The internal monitoring and management subsystem for the ingestion layer itself. It ensures the ingestion service is observable, tunable, and reliable.

• Key Metrics: Ingress rate (events/sec), processing latency, error rates (validation failures, queue write errors), queue depth, and consumer lag.
• Control Functions: Allows dynamic configuration of sampling rates (e.g., enabling tail-based sampling), adjusting buffer sizes, and toggling enrichment rules without service restarts.
• Integration: Exposes its own health metrics and traces using the same telemetry pipelines it manages, creating a self-hosting observability loop. This is essential for meeting agentic SLI/SLO definitions for the pipeline's availability and performance.
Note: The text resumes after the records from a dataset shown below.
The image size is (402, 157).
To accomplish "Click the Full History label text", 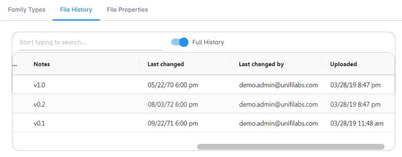I will pyautogui.click(x=208, y=42).
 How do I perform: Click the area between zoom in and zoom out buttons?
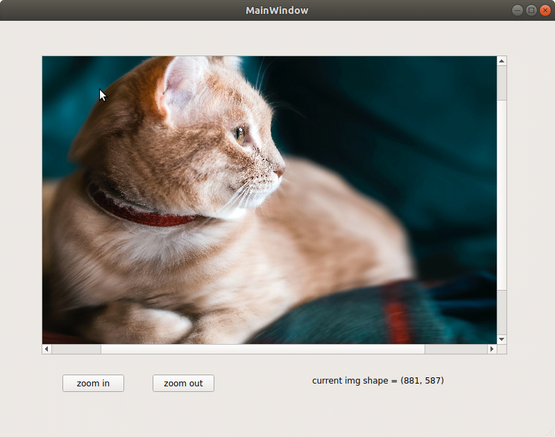point(138,383)
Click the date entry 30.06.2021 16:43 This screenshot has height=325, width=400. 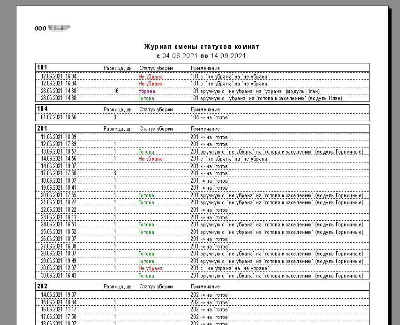59,276
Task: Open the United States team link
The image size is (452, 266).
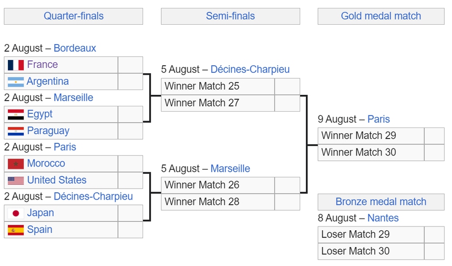Action: [57, 181]
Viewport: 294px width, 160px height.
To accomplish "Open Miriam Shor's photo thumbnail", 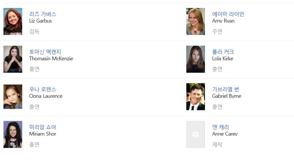I will [x=13, y=134].
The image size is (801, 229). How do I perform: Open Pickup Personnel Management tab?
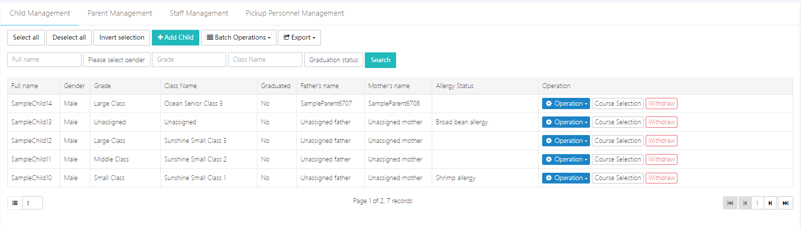point(295,13)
The canonical wire protocol for transmitting telemetry data from instrumented applications to backends. It is the standard transport layer for modern observability, supporting both gRPC and HTTP/JSON. OTLP provides:

• Vendor-neutral serialization for traces, metrics, and logs.
• Efficient binary encoding and compression.
• Built-in support for retries, batching, and queueing to ensure reliable delivery. It decouples instrumentation from backends, allowing data to be routed through collectors like the OTel Collector.

A vendor-agnostic proxy that receives, processes, and exports telemetry data. It is the central hub for event ingestion pipelines, performing critical functions:

• Receivers: Accept data in multiple formats (OTLP, Jaeger, Prometheus, etc.).
• Processors: Filter, transform (enrichment, sampling), and batch events.
• Exporters: Route processed data to one or more backends (databases, monitoring platforms). Its deployment as an agent (per-host) or gateway (cluster-level) provides flexibility for scaling and managing data flow.
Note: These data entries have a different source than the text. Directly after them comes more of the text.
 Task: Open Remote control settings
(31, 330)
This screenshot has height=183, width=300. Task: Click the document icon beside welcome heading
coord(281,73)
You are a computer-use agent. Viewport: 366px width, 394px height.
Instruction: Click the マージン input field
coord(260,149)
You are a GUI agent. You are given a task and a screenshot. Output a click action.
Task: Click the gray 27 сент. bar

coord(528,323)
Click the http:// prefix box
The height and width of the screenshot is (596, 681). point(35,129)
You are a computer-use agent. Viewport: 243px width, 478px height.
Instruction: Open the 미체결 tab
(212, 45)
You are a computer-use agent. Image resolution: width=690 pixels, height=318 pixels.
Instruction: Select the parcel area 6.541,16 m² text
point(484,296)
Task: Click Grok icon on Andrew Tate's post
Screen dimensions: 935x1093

A holding area for failed events that cannot be processed after repeated retries. In ingestion pipelines, DLQs are essential for reliability and debugging. Common failure reasons include:

• Schema violations (malformed JSON, missing required fields).
• Destination unreachable (backend API down, authentication errors).
• Processing errors (transformation logic crashes). Events in the DLQ are preserved for manual inspection and replay, preventing silent data loss and enabling root cause analysis of pipeline failures.

A flow control mechanism that prevents a fast data source from overwhelming a slower consumer in a streaming pipeline. Effective backpressure strategies are critical for ingestion system stability:

• Signaling: The slow consumer signals the producer to pause or throttle data emission.
• Buffering: Data is temporarily queued in memory or disk, though this risks OOM errors if unchecked.
• Load Shedding: The system may deliberately drop low-priority data (via sampling) to preserve throughput for critical signals. Without backpressure handling, ingestion nodes can experience cascading failures.
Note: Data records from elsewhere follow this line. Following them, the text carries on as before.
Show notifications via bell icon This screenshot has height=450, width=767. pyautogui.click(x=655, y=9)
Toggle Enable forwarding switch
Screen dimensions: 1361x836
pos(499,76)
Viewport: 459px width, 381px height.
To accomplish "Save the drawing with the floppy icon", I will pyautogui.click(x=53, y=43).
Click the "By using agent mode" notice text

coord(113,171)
A deployment model where a helper container (the sidecar) is deployed alongside the main application container in a single pod. For event ingestion, the sidecar typically hosts the telemetry collector (e.g., OTel Collector agent). Benefits include:

• Decoupled instrumentation: The main app sends telemetry to localhost, and the sidecar handles all external communication, batching, and retries.
• Resource isolation: Ingestion overhead (CPU, memory) is isolated from application resources.
• Simplified lifecycle: The sidecar can be updated independently of the main application. This pattern is prevalent in Kubernetes-based microservices architectures.

A reliability guarantee where an ingested event is delivered to its destination one or more times. This is a common semantic for robust ingestion pipelines, prioritizing data preservation over strict deduplication. It is achieved through:

• Idempotent writes on the consumer side, where processing the same event twice has the same effect as once.
• Acknowledgement-based protocols with retry logic for transient failures.
• Durable, checkpointed buffers (e.g., disk-backed queues) that persist events until successfully forwarded. This guarantee ensures no silent data loss during network partitions or backend outages.